Possibly a bygone boozer?

The gable on the other end of the building leaves us in no doubt.


I wonder what this one was called.

White's Directory of 1842 has Henry Grantham as a victualler here and this former Hewitt's Brewery continued to serve until 1969 when it closed and became a private residence. DAY 2

Day 2 broke warm and sunny, so after fulfilling our morning responsibilities we launched out into the Lincolnshire landscape. If yesterday's ride was fifteen miles, today's would be fifty.

The first bygone boozer of the day was at South Thoresby. On Church Lane, the Vine Inn is recorded in White's 1842 directory with John Bilton as a victualler there.
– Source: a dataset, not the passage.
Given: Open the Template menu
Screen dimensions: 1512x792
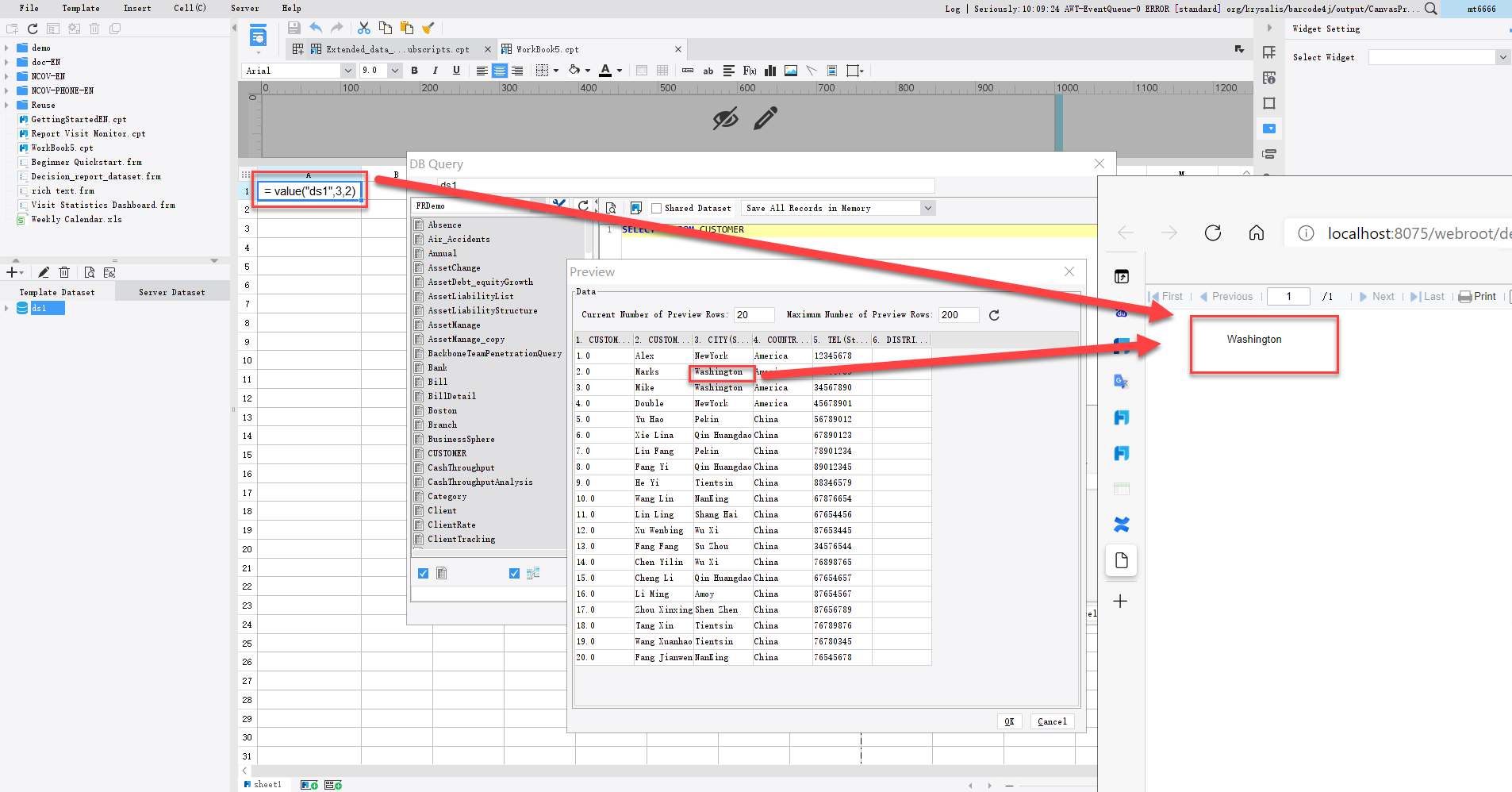Looking at the screenshot, I should [x=81, y=8].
It continued in operation until 2009 and is now a Bed & Breakfast establishment.


The former Vine Inn, South Thoresby.

More pedalling sees us entering Manby where, after a brief pause for an ice cream, a couple of hundred yards of detour towards Saltfleetby finds the Plough Inn.
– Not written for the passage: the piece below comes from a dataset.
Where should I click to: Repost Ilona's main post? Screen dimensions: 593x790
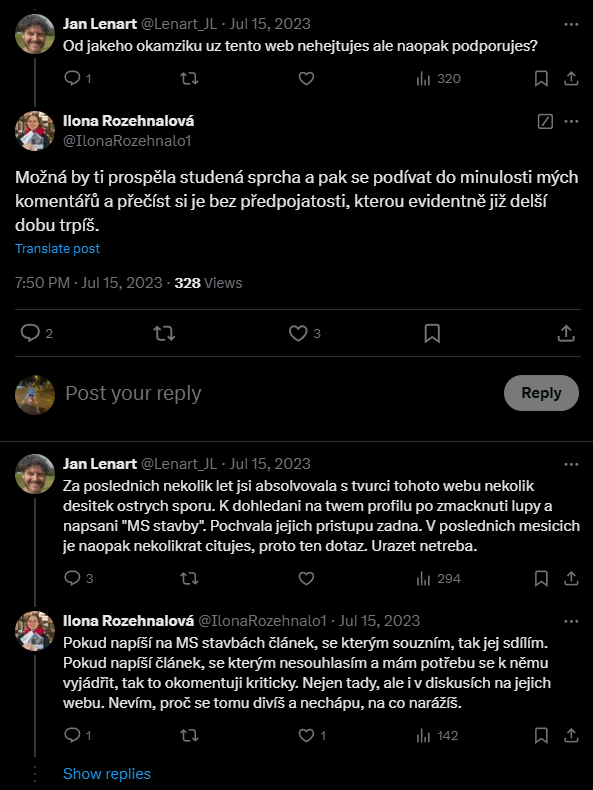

The former Plough Inn, Manby.

In existence at the time of the 1841 census it seems to disappear from records somewhere between 1919, when John Windley was proprietor, and 1930 as it doesn't feature in Kelly's Directory of that year.

And so to the final offering of Day 2 – another Plough. Sometimes it seems to be referred to as the New Plough, but it certainly used to be simply, the Plough.
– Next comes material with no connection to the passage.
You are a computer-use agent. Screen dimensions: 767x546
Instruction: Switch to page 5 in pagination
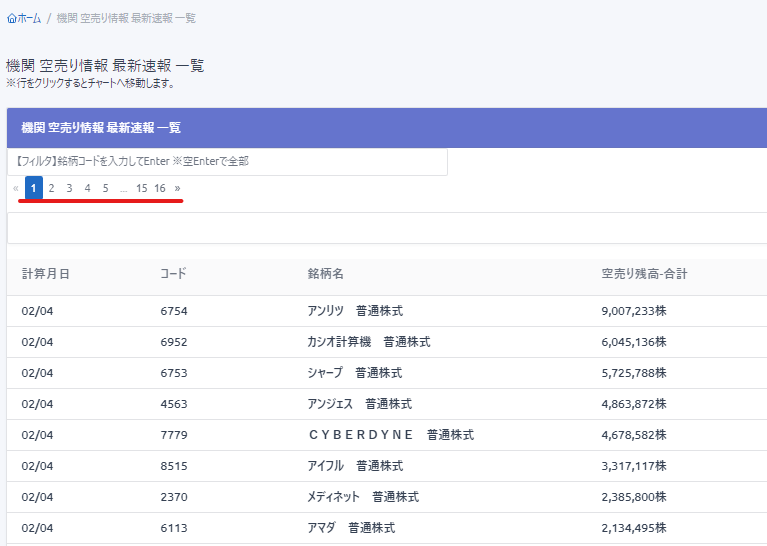tap(105, 188)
The Plough at Covenham St. Bartholomew was built in 1898 if the moulding on the gable end is to be believed. Or was it? White's 1842 edition of their directory has Jonathan Grantham, a wheelwright, as a victualler at the Plough and all censuses through to 1901 show the hostelry, as do later directories. The building certainly doesn't look like a mid-19th century structure so it was probably rebuilt at some time, and hence the reference to the New Plough. Probably in 1898! Certainly before this shot from the 1930s even though the sign still simply calls it The Plough.


The Plough in the 1930s.

Rebuilt or not, it closed around 2014 and a developer applied to convert it into three dwellings, with another to be built on the car park. It seems that this application has been turned down and that. Locals hope to turn it into a community pub. Here's wishing them every success.


The Plough in 2019.

DAY 3

A leisurely rise, domestic duties done, time to set off. Just a short one today and only one closed pub. The village of Binbrook now has just a single hostelry, yet another Plough (Plough & Horses in 1826), although this too was closed for about eighteen months a few years ago. It used to have a second, the Marquis of Granby, which shut in the 1990s, shortly after the closure of nearby RAF Binbrook.


Marquis of Granby in the 1920s...

...and almost a century later.

It's not too hard to spot as it has a large label attached to the front elevation of what now makes up three residences. Built in 1696, one John Topliss was the innkeeper in 1826 according to White.


Feeding time. Yet again! Time to return to our charge who doesn't seem to be missing us.


Meet Leo.

DAY 4

No pedalling. No bygone boozers.


Minor injuries clinic and X-ray. Don't ask!